Sangria Lift, the new short film from local filmmaker Melanie Star Scot, doesn’t just have a surprise ending — it’s one long twist from beginning to end. The story follows a car named Sangria that is stolen for fun by a group of teens. But even though some of the film’s characters surmise the car will be found, stripped and up on blocks somewhere, what actually happens is wholly unexpected.
It’s based on a true story: “My son’s car was stolen on Halloween night in 2013,” says Scot. “He kept saying, ‘Everything significant that has ever happened to me happened in that car. She’s coming back to me.’ We had people from all over the place praying and sending positive thoughts. Miraculously, the car was found three days later … nothing was taken out of it and there was no damage to it.” When Scot relayed the story to a friend, that friend said, ‘If that car could only talk. I wonder whose lives that car touched while it was gone.'”
That statement inspired a script that Scot wrote and originally thought of filming in Idyllwild, Calif., surrounded by the San Jacinto mountains. A Western North Carolina native, Scot lived in Los Angeles for a couple of years while she pursued film making and her son, David Topp, who stars in Sangria Lift, worked as an actor. “But this is home base. I knew I would always come back here,” she says. “Being a filmmaker, you can live anywhere and make films if you have a good team.”
Case in point, two-thirds of Sangria Lift, filmed last August, was shot in Jacksonville, Fla. and one-third in Asheville. There’s an Anywhere USA feel to the setting, but astute viewers will spot certain Asheville landmarks. The non-specific locale does help to underscore the universal themes of the film, including a message of faith.
“I told the whole team that it’s very important to me to be taken seriously. I [didn’t] want this to be corny,” says Scot. One approach was make parts of the story from the car’s perspective. Those scenes play in black and white.
But this is not Scot’s first experience with working around an obstacle. “Women have different challenges as filmmakers,” she says. “You have to be assertive. You feel a tad bit bad about dropping names, but you kind of have to do that.”
She adds, “The relationship with your director of photography is extremely important. A lot of men are not comfortable taking orders from a woman [so] you have to make sure you jive together. That’s the most important relationship on the set.”

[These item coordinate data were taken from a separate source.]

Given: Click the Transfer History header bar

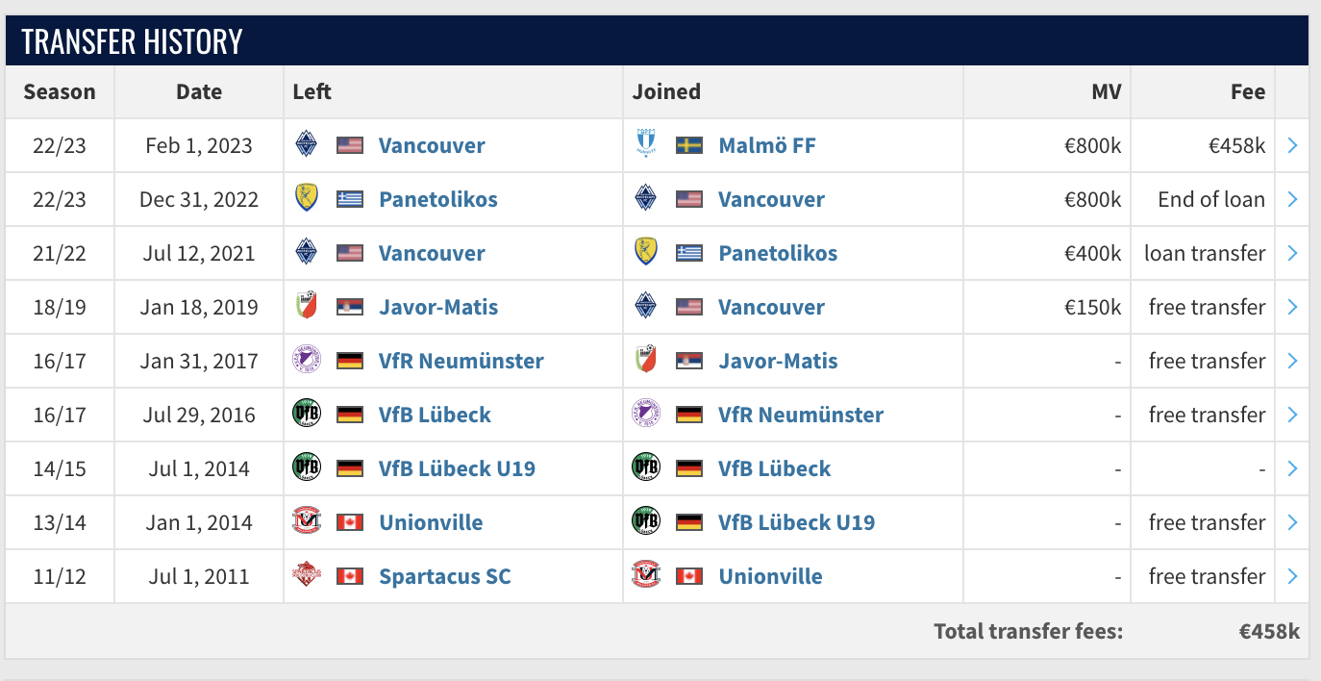Looking at the screenshot, I should [x=657, y=41].
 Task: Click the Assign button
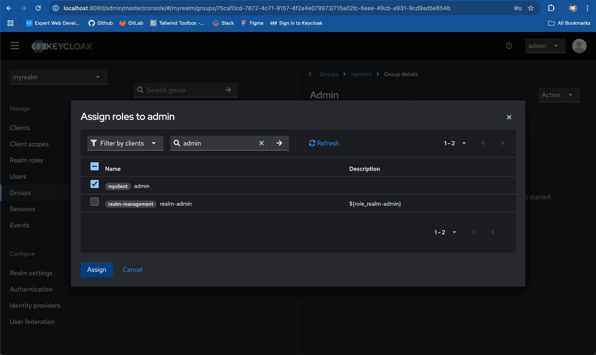click(x=97, y=269)
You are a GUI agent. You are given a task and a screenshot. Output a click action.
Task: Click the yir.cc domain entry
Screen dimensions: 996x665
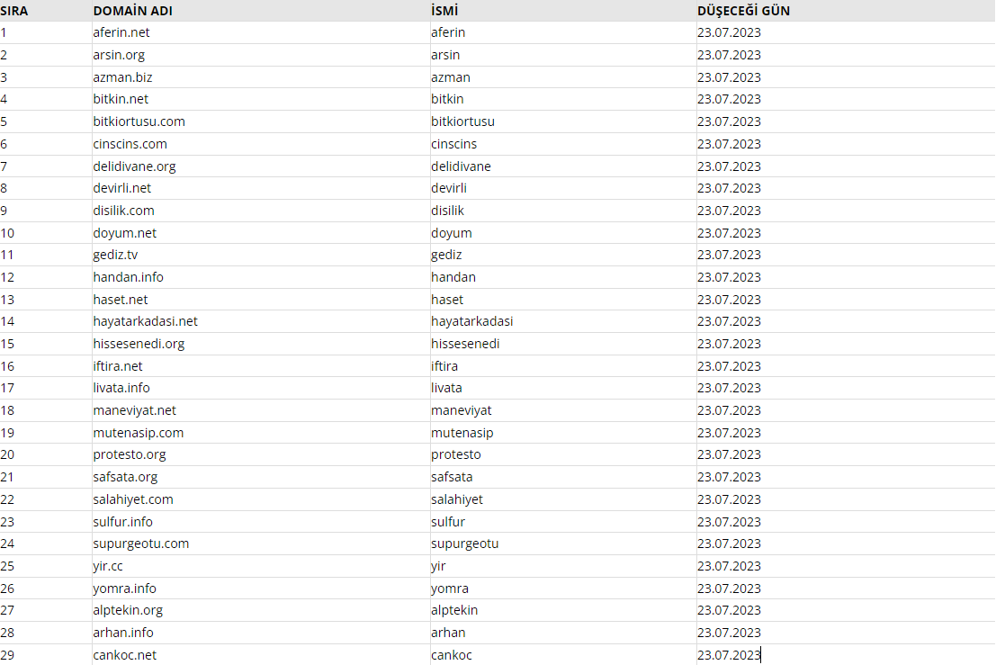click(108, 566)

Scot has made three films now. “I’ve had some interesting lessons,” she says — experiences she can apply to the local film industry. “I’d like to see it grow more,” she says. “There’s a lot going on, but it’s secretive. …If you increase the market, you increase the number of cast and crew and everybody has to up their game to keep up. Also, films bring a lot of money into an economy [and] in Western North Carolina we have about every kind of filming location you can imagine.”
Helping to bolster local film making efforts tops Scot’s list, but so does entering Sangria Lift into festivals. She’s hoping to show at HollyShorts Film Festival (“They’ve made a commitment to watch every film that comes through”), Portland Film Festival and, of course, Sundance Film Festival. “I’ve got probably about 30 that I hope to get into,” says Scot. Sangria Lift is about to log some major mileage.